◆ TASKS TO PERFORM ◆
1. In the lecture on American activism, reproduce the passage word for word: begin at the words "The Selective Service" and stop after "after the war.".
2. Resume the lecture on American activism from its last sentence and keep writing in the same style.

Conflict and Protest:
The Spirit of American Activism
Lecture 2:
Case Studies in 20th Century Activism
Conflict and Protest:
The Spirit of American Activism
Lecture 2 -
Case Studies in 20th Century Activism
Discussion Topics:
1. The 20th Century anti-war movement
2. The convergence of the anti-war movement with the student rights movement
3. Activism in America today
The 1798 Alien Enemies Act was reinvoked. Thereafter, 63 German aliens were immediately seized and imprisoned. By the beginning of 1918, 1,200 others were arrested, and 10 months later, 6,300 Germans had been sent to internment camps.
The Selective Service Act of 1917 allowed the US to raise an army after war was declared. All males between 20 and 30 (later changed to 18-45) were required to register for the draft. Unlike previous draft laws, the new act placed COs under military authority before they obtained religious exemptions, thus making them subject to military justice. In 1917, over 8,000 indictments were filed mostly against Socialists, CO’s, or union members. In total, 450 CO’s were found guilty of disobeying the Act at court-martial hearings. Some were allowed to accept noncombatant service; however, 17 were sentenced to death, 142 to life in prison, and 73 to 20 years in prison. All had their sentences commuted after the war.

◆ EXTRACTED INFORMATION ◆
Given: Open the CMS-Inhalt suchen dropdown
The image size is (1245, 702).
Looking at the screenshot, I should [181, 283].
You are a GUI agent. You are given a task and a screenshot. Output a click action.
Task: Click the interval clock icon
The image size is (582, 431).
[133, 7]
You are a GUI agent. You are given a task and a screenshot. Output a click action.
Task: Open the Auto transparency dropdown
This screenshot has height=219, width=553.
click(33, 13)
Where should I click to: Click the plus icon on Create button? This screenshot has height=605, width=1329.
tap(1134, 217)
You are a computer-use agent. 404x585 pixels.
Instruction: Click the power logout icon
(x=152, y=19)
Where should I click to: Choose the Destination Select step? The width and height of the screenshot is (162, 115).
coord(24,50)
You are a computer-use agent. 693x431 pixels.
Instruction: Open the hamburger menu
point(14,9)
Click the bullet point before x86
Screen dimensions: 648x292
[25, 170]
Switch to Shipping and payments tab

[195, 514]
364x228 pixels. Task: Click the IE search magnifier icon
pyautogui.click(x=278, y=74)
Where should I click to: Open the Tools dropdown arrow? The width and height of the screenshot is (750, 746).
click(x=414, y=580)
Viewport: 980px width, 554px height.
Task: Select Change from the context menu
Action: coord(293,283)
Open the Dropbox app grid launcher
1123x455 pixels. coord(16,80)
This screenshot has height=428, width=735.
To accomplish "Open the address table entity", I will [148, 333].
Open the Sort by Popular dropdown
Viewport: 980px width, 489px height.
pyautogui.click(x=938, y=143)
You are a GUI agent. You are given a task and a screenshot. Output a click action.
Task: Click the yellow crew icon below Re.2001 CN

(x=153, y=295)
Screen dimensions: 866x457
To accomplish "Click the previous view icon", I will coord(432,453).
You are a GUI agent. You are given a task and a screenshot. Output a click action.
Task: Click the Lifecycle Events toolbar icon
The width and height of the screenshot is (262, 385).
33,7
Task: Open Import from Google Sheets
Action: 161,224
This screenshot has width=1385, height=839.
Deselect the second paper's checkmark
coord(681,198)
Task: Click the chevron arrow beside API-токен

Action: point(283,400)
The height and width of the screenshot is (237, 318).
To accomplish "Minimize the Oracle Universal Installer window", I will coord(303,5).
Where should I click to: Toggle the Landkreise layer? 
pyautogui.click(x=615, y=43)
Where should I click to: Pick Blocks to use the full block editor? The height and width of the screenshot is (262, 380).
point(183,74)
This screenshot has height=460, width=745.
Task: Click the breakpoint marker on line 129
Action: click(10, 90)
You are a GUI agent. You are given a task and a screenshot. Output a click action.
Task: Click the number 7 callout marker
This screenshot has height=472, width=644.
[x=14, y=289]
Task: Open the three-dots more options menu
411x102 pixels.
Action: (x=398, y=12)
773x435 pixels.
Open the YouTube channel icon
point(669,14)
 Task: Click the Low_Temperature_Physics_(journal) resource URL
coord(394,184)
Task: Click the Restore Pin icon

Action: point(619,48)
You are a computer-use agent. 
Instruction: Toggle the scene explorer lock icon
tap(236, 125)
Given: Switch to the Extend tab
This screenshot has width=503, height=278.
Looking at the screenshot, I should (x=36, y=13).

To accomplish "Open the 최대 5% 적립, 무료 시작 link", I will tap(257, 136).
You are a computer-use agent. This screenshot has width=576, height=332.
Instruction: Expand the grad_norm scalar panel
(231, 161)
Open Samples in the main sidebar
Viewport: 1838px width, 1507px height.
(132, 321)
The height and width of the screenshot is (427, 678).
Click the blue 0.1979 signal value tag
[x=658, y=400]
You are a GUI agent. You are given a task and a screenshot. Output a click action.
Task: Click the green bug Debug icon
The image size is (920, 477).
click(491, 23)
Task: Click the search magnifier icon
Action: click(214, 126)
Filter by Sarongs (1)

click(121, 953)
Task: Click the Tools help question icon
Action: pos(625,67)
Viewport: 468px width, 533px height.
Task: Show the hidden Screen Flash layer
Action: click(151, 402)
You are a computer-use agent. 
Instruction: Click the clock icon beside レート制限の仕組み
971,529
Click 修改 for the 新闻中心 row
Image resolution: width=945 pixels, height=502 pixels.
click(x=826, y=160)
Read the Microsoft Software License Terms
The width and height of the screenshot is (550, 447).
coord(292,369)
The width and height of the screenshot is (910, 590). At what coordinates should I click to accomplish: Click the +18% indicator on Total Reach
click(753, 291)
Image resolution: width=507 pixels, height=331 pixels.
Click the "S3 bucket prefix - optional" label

◆ RESULTS OF THE TASKS ◆
1.
The Selective Service Act of 1917 allowed the US to raise an army after war was declared. All males between 20 and 30 (later changed to 18-45) were required to register for the draft. Unlike previous draft laws, the new act placed COs under military authority before they obtained religious exemptions, thus making them subject to military justice. In 1917, over 8,000 indictments were filed mostly against Socialists, CO’s, or union members. In total, 450 CO’s were found guilty of disobeying the Act at court-martial hearings. Some were allowed to accept noncombatant service; however, 17 were sentenced to death, 142 to life in prison, and 73 to 20 years in prison. All had their sentences commuted after the war.

2.
The Espionage Act of 1917 outlawed statements "obstructing the war effort" and "aiding the enemy;" forbade "false statements" designed to "obstruct" enlistment into the armed services, conspiracies designed to cause "disloyalty," and banned from the mails materials considered to be treasonable. Those found guilty were subject to heavy fines and imprisonment up to twenty years. One well-known example of enforcing this Act occurred after Socialist party leader Eugene Debs delivered a speech in the summer of 1918 that praised socialism and claimed that freedom of speech in America included the freedom to criticize President Wilson for taking the U.S. into war. Federal agents arrested him. In court, Debs told the jury the Espionage Act was "a despotic enactment in flagrant conflict with democratic principles and with the spirit of free institutions." He received a 10-year sentence but was pardoned in 1921.
The Immigration Act of 1917 excluded the entrance into the US
of people who belonged to revolutionary organizations and allowed deportation
to an alien’s homeland if he or she expressed revolutionary views after
entering the U.S.
The Sedition Act of 1918 prohibited the utterance or publication
of anything "disloyal, profane, scurrilous, or abusive" about the US government,
emphasizing that any disloyal opinion an demeaning references to the government
or flag could be punished by a 21-year prison sentence. More than 2000
people were prosecuted under the both the Espionage and Sedition Acts;
thousands of others were intimidated into silence.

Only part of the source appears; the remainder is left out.